Merkel sagte als Reaktion auf die Vorwürfe, dass die Zusammenarbeit zwischen BND und NSA für die Sicherheit der Bürger wichtig sei. Die Bundesregierung werde alles daran setzen, die Arbeitsfähigkeit des BND weiterhin zu gewährleisten und der müsse laut der Kanzlerin teilweise geheim arbeiten. Notwendig sei eine Balance zwischen Schutz der Privatsphäre und Sicherheitsinteressen.

Merkel sei zu einer Aussage vor dem NSA-Untersuchungsausschuss bereit, wie ihr Sprecher unterdessen mitteilte. "Wenn das Parlament, wenn der Untersuchungsausschuss die Bundeskanzlerin lädt, dann geht sie selbstverständlich dort gerne hin." 
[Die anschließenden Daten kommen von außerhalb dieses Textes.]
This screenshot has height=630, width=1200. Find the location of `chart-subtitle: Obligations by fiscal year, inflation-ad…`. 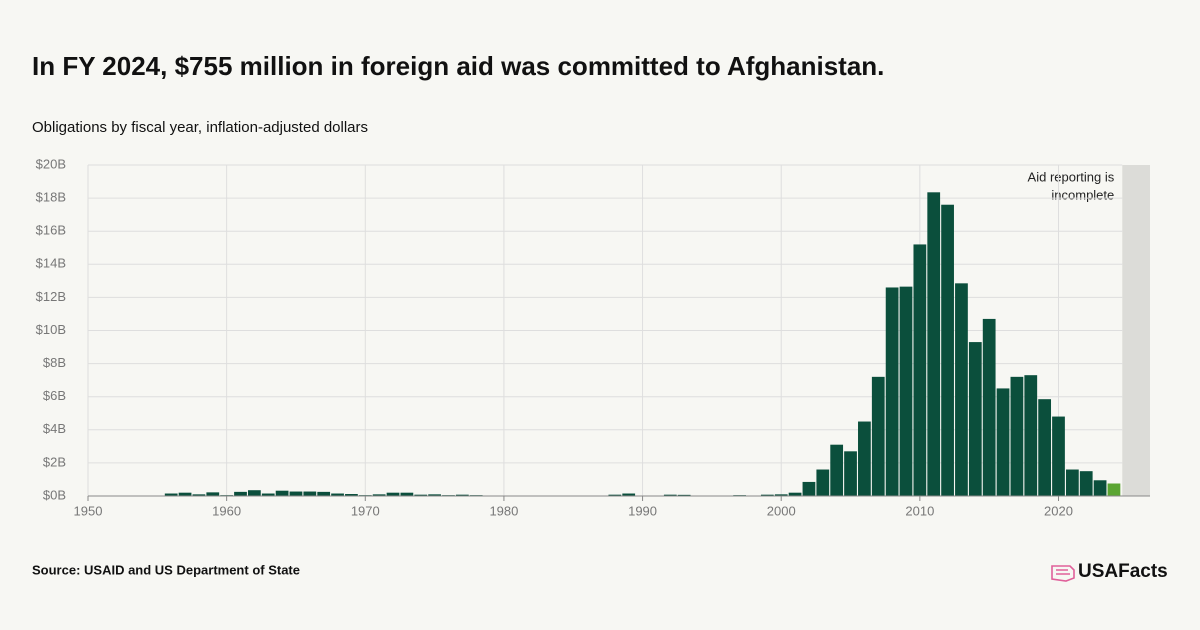

chart-subtitle: Obligations by fiscal year, inflation-ad… is located at coordinates (200, 128).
Der heutige Innenminister Thomas de Maizière (CDU), ebenfalls früher Kanzleramtsminister, hatte sich auf einer Tagung der Spitzen von Sicherheitsbehörden bereits gegen Kritik vehement verteidigt, ebenso auch der Chef des Verfassungsschutzes, Hans-Georg Maaßen. BND-Präsident Gerhard Schindler wies den Vorwurf zurück, der Bundesnachrichtendienst betreibe bei seiner Zusammenarbeit mit der NSA Landesverrat. "Dieser Vorwurf ist schlicht und einfach abwegig", sagte Schindler auf der Tagung.
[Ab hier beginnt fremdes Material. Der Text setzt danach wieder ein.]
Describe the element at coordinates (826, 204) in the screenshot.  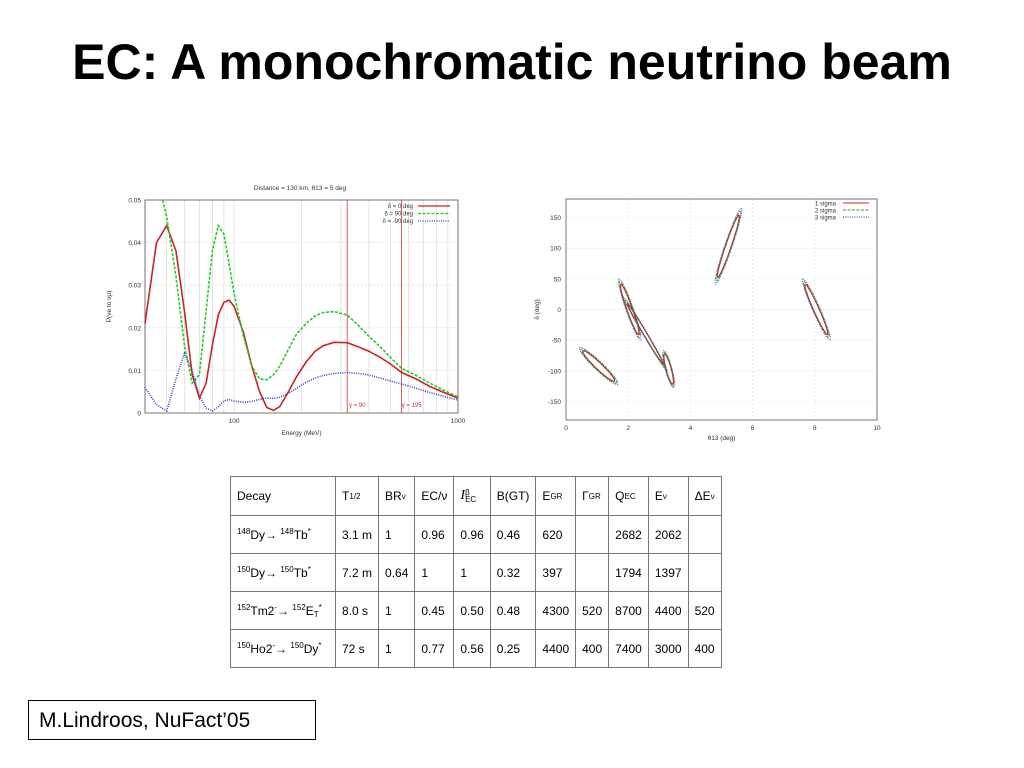
I see `legend-label: 1 sigma` at that location.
In der Ausspähaffäre um den Bundesnachrichtendienst hat Gabriel außerdem die Offenlegung der Suchbegriffe gefordert, nach denen der Auslandsgeheimdienst weltweite Kommunikationsdaten womöglich im Auftrag des US-Geheimdienstes NSA durchsucht hat. Das Parlamentarische Kontrollgremium des Bundestages und der NSA-Untersuchungsausschuss müssten Einblick erhalten in die Liste der Suchbegriffe, sagte Gabriel. Ohne Einblick in diese sogenannten Selektoren könnten beide Bundestagsgremien keine Aufklärungsarbeit leisten.
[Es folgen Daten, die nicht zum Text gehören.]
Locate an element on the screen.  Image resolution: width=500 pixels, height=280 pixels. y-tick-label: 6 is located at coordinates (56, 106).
Bei der Verwicklung des deutschen Auslandsgeheimdienstes in Ausspähversuche der NSA gehe es um mehr als "die immer wiederkehrenden Affären von den berühmten Schlapphüten", sagte der SPD-Vorsitzende. Dies sei ein "Geheimdienstskandal, der dazu geeignet ist, eine sehr schwere Erschütterung auszulösen". Dies betreffe die Glaubwürdigkeit des Rechtsstaates und das Verhältnis zu den USA. Die Angelegenheit sei dazu geeignet, die Beziehungen nochmals deutlich und nachhaltig zu belasten.

Der BND soll laut Medienberichten jahrelang Kommunikationsdaten nach Suchbegriffen durchforstet haben, die von der NSA eingespeist wurden. Dies soll sich auch gegen den Airbus-Vorgänger, den damaligen Luft- und Raumfahrtkonzern EADS, gerichtet haben. Ein Teil der Suchanfragen wurde laut einem Bericht später gelöscht, ist also nicht mehr nachzuvollziehen. Im Bundestag befasst sich der NSA-Untersuchungsausschuss sowie das Parlamentarische Kontrollgremium damit für die Geheimdienste. Die Abgeordneten verlangten von der Regierung die Suchbegriffslisten, das Kanzleramt fragte in Washington um Erlaubnis. 

Unter Druck stehen die Chefs der Geheimdienste und auch mehrere frühere Kanzleramtschefs, die für die Aufsicht der Geheimdienste verantwortlich sind. Der Generalbundesanwalt prüft ein Ermittlungsverfahren. Die CSU verlangt einen raschen Auftritt des früheren Kanzleramtschefs und heutigen Außenministers Frank-Walter Steinmeier (SPD) vor dem NSA-Untersuchungsausschuss. "Wenn die Unionspolitiker de Maizière, Pofalla und Altmaier schnell im Untersuchungsausschuss auftreten sollen, dann verlange ich auch ein baldiges Befragen von Frank-Walter Steinmeier", sagte der CSU-Innenexperte Stephan Mayer der Welt

Wesentliche Vereinbarungen mit der NSA stammten aus der Zeit, als Steinmeier als Kanzleramtschef die Aufsicht über den BND hatte, sagte Mayer, der auch Mitglied des Parlamentarischen Kontrollgremiums ist. Steinmeier sei 2002 verantwortlich gewesen für die Intensivierung der Zusammenarbeit mit der NSA und die Ausarbeitung des sogenannten Memorandum of Agreement. In dem Abkommen werden den Amerikanern weitgehende Rechte eingeräumt. Es ist geheim.